Set during the pandemic, a Chinese driver in New York struggles to make ends meet as he picks up various passengers on a long and dreary night.

Partially based on a real-life encounter, ‘Wuhan Driver’ takes us on an Uber drive with a Chinese driver during the early stages of the COVID-19 pandemic. Subjected to an onslaught of prejudice, the driver struggled in America and longed to return to China. The film is directed by Tiger Ji, whom received similar acts of prejudice as an Asian man, and felt the need to tell the story, seeing the world as it was.

Needless to say, this film is more relevant than ever before in light of the racism against Asian people today. Understandably, some might find this film sad or harsh, but it is the lived reality of many people during these times. Tiger believes it’s only through making something unflinching — without any sugar coating — can an artist create a true antidote to a more compassionate society. We spoke with the nineteen year-old director who told us a little more about his precious film:

Director Tiger Ji
Director Tiger Ji

Can you tell us what inspired you to bring this story to life?

It was March 2020, and New York was just getting its first lockdown. I remember getting picked up by a grey Toyota Camry. Sitting behind the wheel was an anxious, overworked Chinese man — he looked like he hadn’t slept in days. Ironically from the city of Wuhan, he confided in me his struggles as an Uber driver. Life for him was about survival. Striving to make ends meet, he faced prejudice night after night.

As a filmmaker from Hong Kong, I understand his loneliness — I wanted to make a film that questions our capacity for kindness during turbulence.

How did you go about casting for ‘Wuhan Driver’?

Interesting you ask that, since I initially wanted to cast the actual Uber driver who inspired this film. But after months of struggling to get ahold of him, we took the traditional route of working with a casting director and found Wayne Chang, who gave such a sensitive and candid performance.

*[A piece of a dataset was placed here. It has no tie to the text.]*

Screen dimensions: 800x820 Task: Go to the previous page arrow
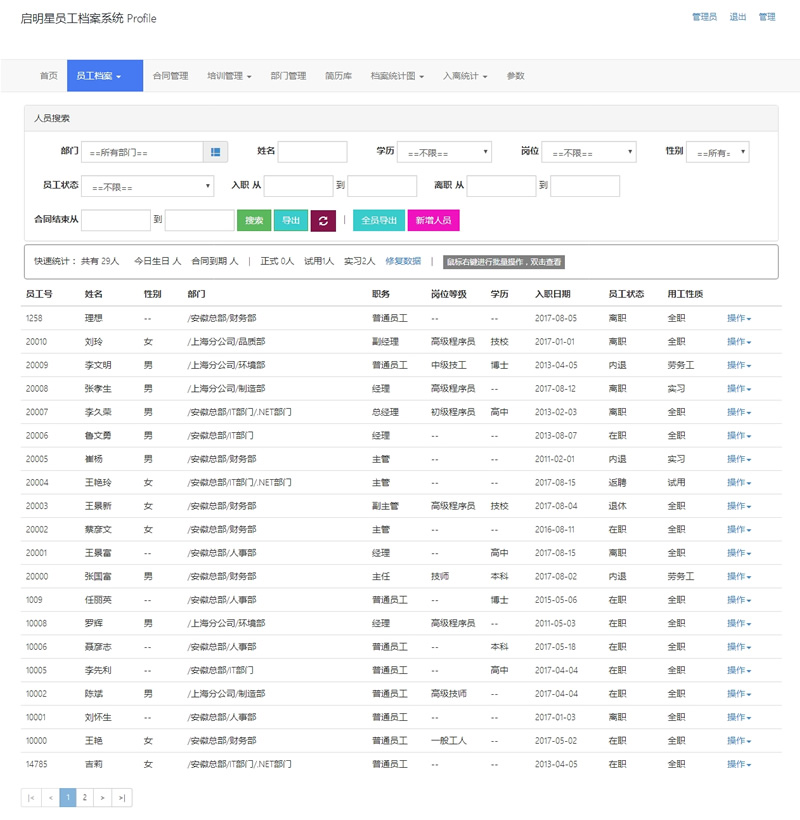click(x=50, y=797)
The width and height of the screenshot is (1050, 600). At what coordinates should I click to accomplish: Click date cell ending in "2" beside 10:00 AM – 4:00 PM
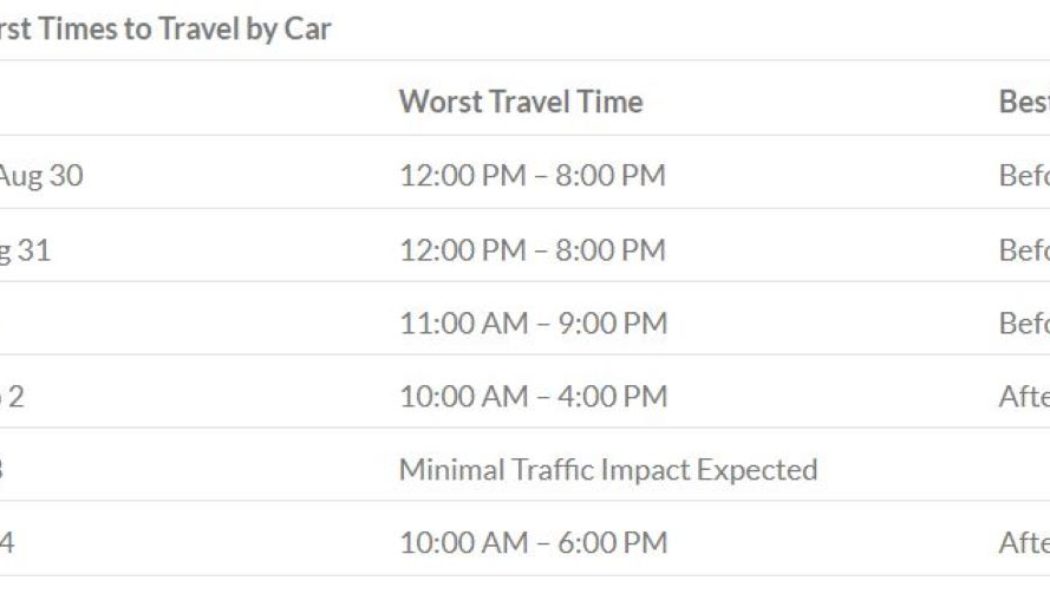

Many times he would surprise me with things I couldn’t have imagined. He was such a sweet, cool guy.

Tell us about the challenges of shooting in a car?

We initially wanted a moving trailer so that our actor didn’t actually have to drive the car, but that would’ve broken the bank.

So, instead, we had to simplify our setups as much as possible. I’m not very good at killing my darlings, but those restrictions made the film much more sparse and brought a loneliness to the tone. By not doing too much coverage, my DP Stefan and I could get a lot more precise.

I was in the lead car, and our actors were in the picture car following behind us. We held a walkie talkie which projected into the stereo of the picture car. I remember being really adamant about somehow hiding myself in the picture car (so I could whisper directions into their ears) but we quickly realized I’d be way too distracting.

What do you hope people will take away from Wuhan Driver?

I just wanted to confront the audience with exactly what it’s like to be a Chinese Uber driver in New York during the pandemic.

I was really afraid of making the film into a politically-charged opinion piece that screams: Oh, look at this oppressed Asian man and his struggles, take pity on him! There are too many films like that, and I find them a little shallow. Instead, I want the audience to be able to see themselves as the passengers in his car, and be able to reflect on their own capacities for kindness, without wagging my finger at them. With the film, I just wanted to drop a simple question on the table, and leave it there.

I mean, we all like to think of ourselves as open-minded, tolerant people, right? But when shit hits the fan, how capable are we, actually, at looking beyond our prejudice?

What are your favorite films and have any inspired this film directly?

My favorite filmmaker is Abbas Kiarostami, and watching Taste of Cherry at 15 was a totally transformative experience. In a way, Wuhan Driver was kind of an ode to him, and his cinema.